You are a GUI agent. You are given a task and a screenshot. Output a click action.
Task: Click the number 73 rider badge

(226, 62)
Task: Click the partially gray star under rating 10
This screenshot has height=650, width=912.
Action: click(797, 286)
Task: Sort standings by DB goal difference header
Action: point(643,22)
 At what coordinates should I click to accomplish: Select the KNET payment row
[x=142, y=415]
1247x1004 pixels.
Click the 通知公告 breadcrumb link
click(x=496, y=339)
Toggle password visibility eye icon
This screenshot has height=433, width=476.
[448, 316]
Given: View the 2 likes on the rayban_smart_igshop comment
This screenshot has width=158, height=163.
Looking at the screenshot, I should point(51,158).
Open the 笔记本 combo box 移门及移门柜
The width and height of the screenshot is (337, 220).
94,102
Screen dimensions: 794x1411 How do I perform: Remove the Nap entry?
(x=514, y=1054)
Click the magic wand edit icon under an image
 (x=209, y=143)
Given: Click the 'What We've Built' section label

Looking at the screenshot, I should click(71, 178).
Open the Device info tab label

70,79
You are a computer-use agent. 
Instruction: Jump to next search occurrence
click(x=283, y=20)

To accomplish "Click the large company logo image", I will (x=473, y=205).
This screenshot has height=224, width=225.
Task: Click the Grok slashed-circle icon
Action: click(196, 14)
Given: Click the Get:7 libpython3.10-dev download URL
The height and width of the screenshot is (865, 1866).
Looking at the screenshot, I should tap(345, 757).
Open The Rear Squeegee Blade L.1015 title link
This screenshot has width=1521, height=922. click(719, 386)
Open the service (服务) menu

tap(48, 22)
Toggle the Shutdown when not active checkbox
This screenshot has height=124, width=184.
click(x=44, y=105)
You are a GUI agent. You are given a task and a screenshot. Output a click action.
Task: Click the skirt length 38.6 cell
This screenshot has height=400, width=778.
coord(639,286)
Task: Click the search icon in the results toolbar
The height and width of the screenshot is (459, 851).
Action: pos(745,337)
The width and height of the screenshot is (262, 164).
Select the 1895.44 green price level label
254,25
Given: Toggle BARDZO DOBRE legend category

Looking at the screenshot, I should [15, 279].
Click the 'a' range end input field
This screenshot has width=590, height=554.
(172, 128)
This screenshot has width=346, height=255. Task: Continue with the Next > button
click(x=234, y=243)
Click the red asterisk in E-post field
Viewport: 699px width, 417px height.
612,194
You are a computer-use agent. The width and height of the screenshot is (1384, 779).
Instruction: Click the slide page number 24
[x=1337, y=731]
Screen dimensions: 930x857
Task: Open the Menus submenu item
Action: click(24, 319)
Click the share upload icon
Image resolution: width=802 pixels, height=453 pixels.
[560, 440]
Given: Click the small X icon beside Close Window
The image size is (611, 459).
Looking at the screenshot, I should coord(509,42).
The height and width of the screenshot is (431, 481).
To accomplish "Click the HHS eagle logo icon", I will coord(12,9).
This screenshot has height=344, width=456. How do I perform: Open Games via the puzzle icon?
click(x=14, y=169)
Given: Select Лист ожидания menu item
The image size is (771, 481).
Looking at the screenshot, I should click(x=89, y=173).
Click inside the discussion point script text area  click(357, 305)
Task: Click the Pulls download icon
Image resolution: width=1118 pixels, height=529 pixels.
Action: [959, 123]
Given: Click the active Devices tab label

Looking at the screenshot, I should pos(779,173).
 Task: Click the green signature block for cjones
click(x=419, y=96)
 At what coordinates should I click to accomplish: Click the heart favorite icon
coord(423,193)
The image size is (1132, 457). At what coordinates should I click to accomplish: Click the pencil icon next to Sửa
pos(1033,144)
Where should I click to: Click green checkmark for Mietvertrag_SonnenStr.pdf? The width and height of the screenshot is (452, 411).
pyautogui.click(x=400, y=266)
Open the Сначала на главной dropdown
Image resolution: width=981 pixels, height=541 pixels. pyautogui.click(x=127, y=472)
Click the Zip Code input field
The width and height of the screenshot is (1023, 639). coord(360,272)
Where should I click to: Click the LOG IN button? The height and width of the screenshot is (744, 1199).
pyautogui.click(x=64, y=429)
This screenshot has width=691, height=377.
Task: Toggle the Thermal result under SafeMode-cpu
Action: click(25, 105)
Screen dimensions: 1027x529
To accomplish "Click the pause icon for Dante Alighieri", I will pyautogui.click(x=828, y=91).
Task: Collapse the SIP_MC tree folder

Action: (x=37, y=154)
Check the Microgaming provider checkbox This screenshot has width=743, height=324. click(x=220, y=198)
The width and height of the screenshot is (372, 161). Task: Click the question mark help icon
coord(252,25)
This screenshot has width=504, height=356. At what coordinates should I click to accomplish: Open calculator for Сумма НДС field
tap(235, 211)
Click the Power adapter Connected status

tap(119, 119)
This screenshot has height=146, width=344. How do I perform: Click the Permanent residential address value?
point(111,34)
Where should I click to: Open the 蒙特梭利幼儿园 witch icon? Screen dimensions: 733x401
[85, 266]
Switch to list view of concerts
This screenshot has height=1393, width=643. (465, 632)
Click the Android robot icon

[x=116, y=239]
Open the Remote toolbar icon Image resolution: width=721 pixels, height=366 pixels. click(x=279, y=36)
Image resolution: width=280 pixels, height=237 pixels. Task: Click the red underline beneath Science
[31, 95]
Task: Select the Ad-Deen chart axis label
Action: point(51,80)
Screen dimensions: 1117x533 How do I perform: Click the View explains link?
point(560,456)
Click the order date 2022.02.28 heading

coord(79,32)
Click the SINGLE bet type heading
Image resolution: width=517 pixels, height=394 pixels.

+ + + + +

None of the records may be omitted; each is to be printed exactly.

You are a GUI agent. You are given a task and a screenshot. Output a click action.
Task: Click the number 73 rider badge

(226, 62)
Task: Click the partially gray star under rating 10
This screenshot has height=650, width=912.
Action: click(797, 286)
Task: Sort standings by DB goal difference header
Action: point(643,22)
 At what coordinates should I click to accomplish: Select the KNET payment row
[x=142, y=415]
1247x1004 pixels.
Click the 通知公告 breadcrumb link
click(x=496, y=339)
Toggle password visibility eye icon
This screenshot has height=433, width=476.
[448, 316]
Given: View the 2 likes on the rayban_smart_igshop comment
This screenshot has width=158, height=163.
Looking at the screenshot, I should point(51,158).
Open the 笔记本 combo box 移门及移门柜
The width and height of the screenshot is (337, 220).
94,102
Screen dimensions: 794x1411 How do I perform: Remove the Nap entry?
(x=514, y=1054)
Click the magic wand edit icon under an image
 (x=209, y=143)
Given: Click the 'What We've Built' section label

Looking at the screenshot, I should click(71, 178).
Open the Device info tab label

70,79
You are a computer-use agent. 
Instruction: Jump to next search occurrence
click(x=283, y=20)

To accomplish "Click the large company logo image", I will (x=473, y=205).
This screenshot has height=224, width=225.
Task: Click the Grok slashed-circle icon
Action: click(196, 14)
Given: Click the Get:7 libpython3.10-dev download URL
The height and width of the screenshot is (865, 1866).
Looking at the screenshot, I should tap(345, 757).
Open The Rear Squeegee Blade L.1015 title link
This screenshot has width=1521, height=922. click(719, 386)
Open the service (服务) menu

tap(48, 22)
Toggle the Shutdown when not active checkbox
This screenshot has height=124, width=184.
click(x=44, y=105)
You are a GUI agent. You are given a task and a screenshot. Output a click action.
Task: Click the skirt length 38.6 cell
This screenshot has height=400, width=778.
coord(639,286)
Task: Click the search icon in the results toolbar
The height and width of the screenshot is (459, 851).
Action: pos(745,337)
The width and height of the screenshot is (262, 164).
Select the 1895.44 green price level label
254,25
Given: Toggle BARDZO DOBRE legend category

Looking at the screenshot, I should [15, 279].
Click the 'a' range end input field
This screenshot has width=590, height=554.
(172, 128)
This screenshot has width=346, height=255. Task: Continue with the Next > button
click(x=234, y=243)
Click the red asterisk in E-post field
Viewport: 699px width, 417px height.
612,194
You are a computer-use agent. The width and height of the screenshot is (1384, 779).
Instruction: Click the slide page number 24
[x=1337, y=731]
Screen dimensions: 930x857
Task: Open the Menus submenu item
Action: click(24, 319)
Click the share upload icon
Image resolution: width=802 pixels, height=453 pixels.
[560, 440]
Given: Click the small X icon beside Close Window
The image size is (611, 459).
Looking at the screenshot, I should coord(509,42).
The height and width of the screenshot is (431, 481).
To accomplish "Click the HHS eagle logo icon", I will coord(12,9).
This screenshot has height=344, width=456. How do I perform: Open Games via the puzzle icon?
click(x=14, y=169)
Given: Select Лист ожидания menu item
The image size is (771, 481).
Looking at the screenshot, I should click(x=89, y=173).
Click inside the discussion point script text area  click(357, 305)
Task: Click the Pulls download icon
Image resolution: width=1118 pixels, height=529 pixels.
Action: [959, 123]
Given: Click the active Devices tab label

Looking at the screenshot, I should pos(779,173).
 Task: Click the green signature block for cjones
click(x=419, y=96)
 At what coordinates should I click to accomplish: Click the heart favorite icon
coord(423,193)
The image size is (1132, 457). At what coordinates should I click to accomplish: Click the pencil icon next to Sửa
pos(1033,144)
Where should I click to: Click green checkmark for Mietvertrag_SonnenStr.pdf? The width and height of the screenshot is (452, 411).
pyautogui.click(x=400, y=266)
Open the Сначала на главной dropdown
Image resolution: width=981 pixels, height=541 pixels. pyautogui.click(x=127, y=472)
Click the Zip Code input field
The width and height of the screenshot is (1023, 639). coord(360,272)
Where should I click to: Click the LOG IN button? The height and width of the screenshot is (744, 1199).
pyautogui.click(x=64, y=429)
This screenshot has width=691, height=377.
Task: Toggle the Thermal result under SafeMode-cpu
Action: click(25, 105)
Screen dimensions: 1027x529
To accomplish "Click the pause icon for Dante Alighieri", I will pyautogui.click(x=828, y=91).
Task: Collapse the SIP_MC tree folder

Action: (x=37, y=154)
Check the Microgaming provider checkbox This screenshot has width=743, height=324. click(x=220, y=198)
The width and height of the screenshot is (372, 161). Task: Click the question mark help icon
coord(252,25)
This screenshot has width=504, height=356. At what coordinates should I click to accomplish: Open calculator for Сумма НДС field
tap(235, 211)
Click the Power adapter Connected status

tap(119, 119)
This screenshot has height=146, width=344. How do I perform: Click the Permanent residential address value?
point(111,34)
Where should I click to: Open the 蒙特梭利幼儿园 witch icon? Screen dimensions: 733x401
[85, 266]
Switch to list view of concerts
This screenshot has height=1393, width=643. (465, 632)
Click the Android robot icon

[x=116, y=239]
Open the Remote toolbar icon Image resolution: width=721 pixels, height=366 pixels. click(x=279, y=36)
Image resolution: width=280 pixels, height=237 pixels. Task: Click the red underline beneath Science
[31, 95]
Task: Select the Ad-Deen chart axis label
Action: point(51,80)
Screen dimensions: 1117x533 How do I perform: Click the View explains link?
point(560,456)
Click the order date 2022.02.28 heading

coord(79,32)
Click the SINGLE bet type heading
Image resolution: width=517 pixels, height=394 pixels.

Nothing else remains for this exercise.